At this point, the pandemic has taught me THREE things about business:
- People are good – For me, it’s easy to get sucked into negative media coverage that portrays people as “not good”. However, I find reassurance when I remember this batch of “not good” people are the minority. The majority of people in our communities are kind, loving, and thoughtful. In business, it is also important to keep in mind the notion that “people are good”. Remember, now more than ever, we all have lives outside of work. If you have a coworker, client, or vendor who is taking out a bad mood on you, try to approach the situation with grace. You do not know what is happening in their personal life. We all handle stress, uncertainty, and personal issues differently. More times than not, people are good – inside and outside the business world.
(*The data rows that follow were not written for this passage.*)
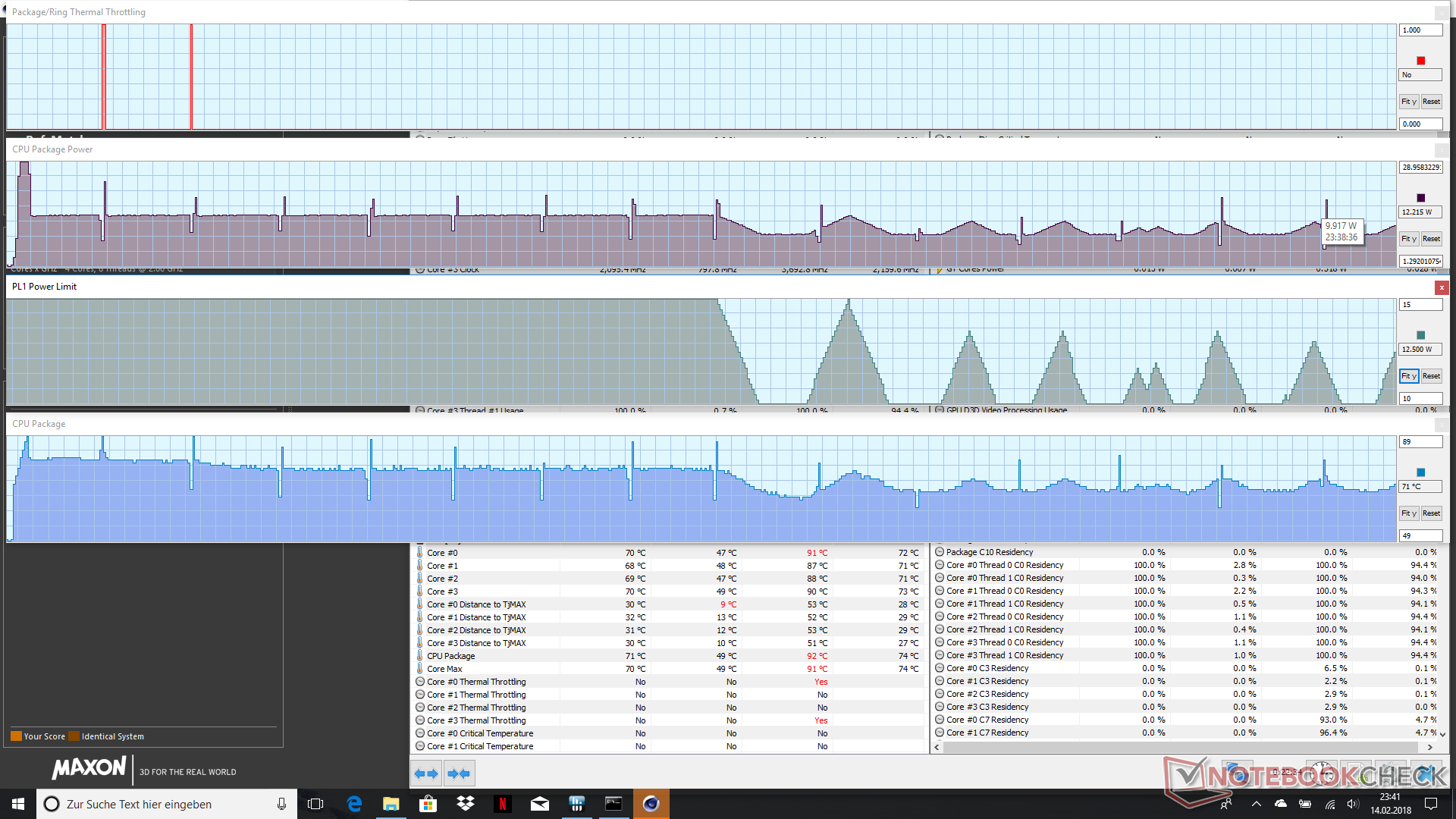Click the minimum value field showing 49
Viewport: 1456px width, 819px height.
click(x=1420, y=535)
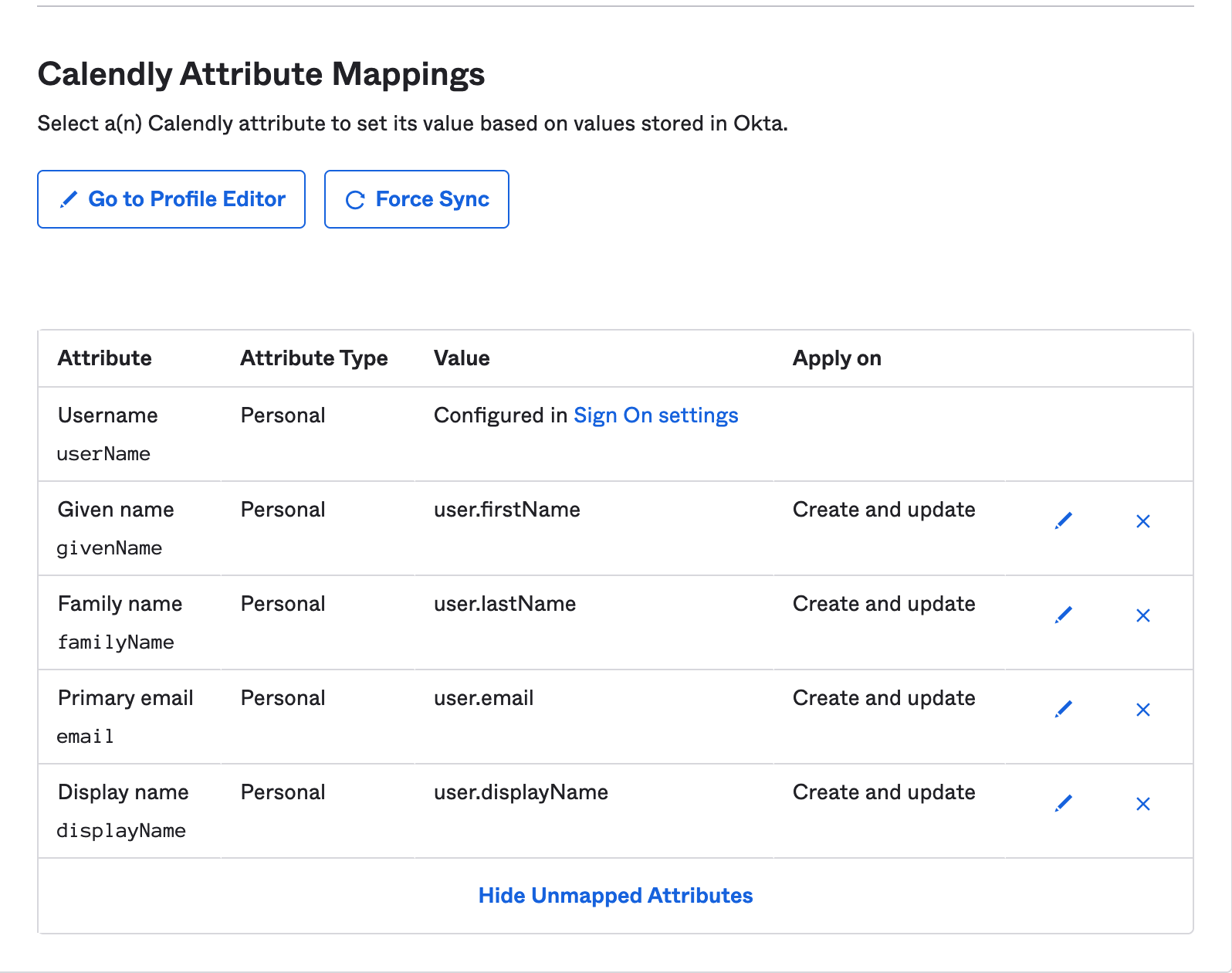Delete the Family name mapping
Image resolution: width=1232 pixels, height=973 pixels.
[1142, 615]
- The importance of a solid foundation – We have all watched companies, big and small, go through layoffs, struggle to keep the lights on, and some even making the tough decision to permanently close their doors. The Coronavirus does not discriminate – all businesses are experiencing impacts from its wrath. One similarity I’ve noticed in businesses who are withstanding the virus is: they have a strong foundation. The foundation I’m referring to are the leaders who have not only structured their organizations in a way that allows them to stay afloat during such miserable economic times, but who are also able to make tough, yet necessary decisions.
“You can’t build a great building on a weak foundation. You must have a solid foundation if you’re going to have a strong superstructure.”Gordon B. Hinckley
- It is okay to fall back on the basics – The basics are different for each of us. They are what feels comfortable, even during times of discomfort. In my personal life, the basics are: getting a full night’s sleep, prioritizing exercise, and spending time with my family. At work, the basics look a little differently, but provide an equal amount of comfort. Dunlap Marketing’s basics are: keeping our sales funnel full, providing high-quality appointments to our customers, and maintaining a safe, healthy work environment for our employees. These basics, along with a strong foundation, are what have provided Dunlap Marketing the opportunity not only to continue serving our clients, but also to stay in business. What are the basics in your job and at your company?
To close out, I will leave you with an action item. What is something you have learned during the pandemic? Drop your thoughts in the comments – I looking forward to the opportunity to learn from you, as well!